The scientists discovered that it is Earth's gravity that causes meltwater to pool beneath a glacier instead of draining right away. The pooled water makes the glacier move faster, something like the hydroplaning that happens when cars end up sliding uncontrollably because of a layer of water between their tires and the road. However, on Mars, lower gravity means drainage occurs much faster, Grau Galofre and her colleagues found that not as much water accumulates below the ice, so Martian glaciers are not able to travel as fast or as far.
Some glaciers on Mars might have had an assist from below. The research team hypothesized that to push the glaciers any faster, there would have had to be enough stress to make up for weaker gravity. Creep deformation is a phenomenon that happens when both temperature and pressure from the weight of the heavy ice above, known as overburden pressure, put enough stress on ice for it to start deforming. On Earth, creep deformation is not nearly as prevalent as the sliding of ice which results from glacial melt that pools beneath that ice. Formations on Mars like parts of the Argyre basin in its southern hemisphere were possibly affected by this extra speed.
It turns out that glaciers which behave much like what the researchers propose happens on Mars also occur on Earth. In the extreme northern reaches of the Arctic, the ground lying beneath some glaciers shows hardly any of the abrasions and gouges that mark places where enough meltwater keeps the ice moving and scraping out new features in its wake.
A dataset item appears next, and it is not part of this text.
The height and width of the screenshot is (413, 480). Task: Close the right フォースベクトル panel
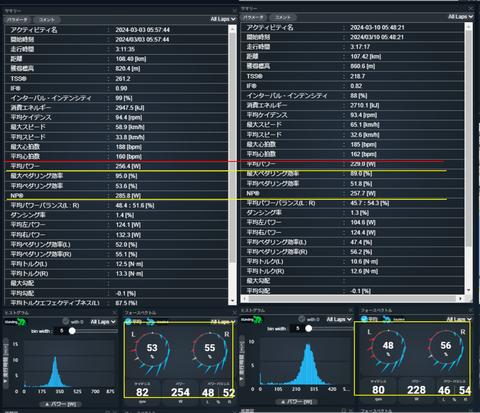click(470, 310)
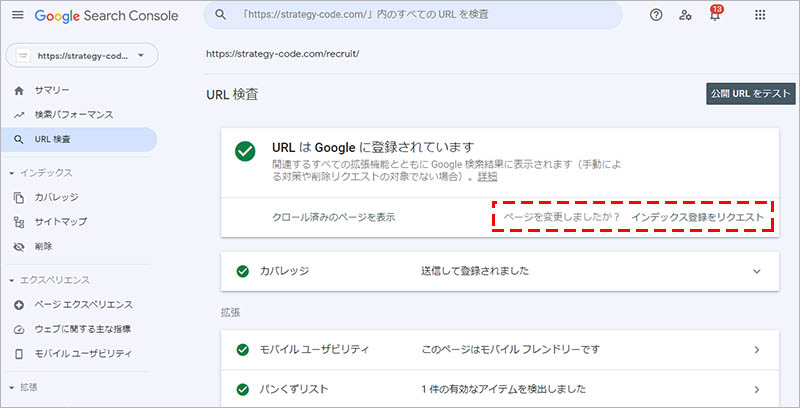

It is possible, Grau Galofre thinks, that glaciers could have once been a haven for primordial Martian life, if it existed, since they would have doubled as a nearly endless source of water and as a shield from harsh radiation. Earth creatures such as black ice worms thrive inside glacier ice.
Maybe something long frozen is waiting to be discovered deep inside a glacier on Mars.
The research is described in a paper published in July in the journal Geophysical Research Letters.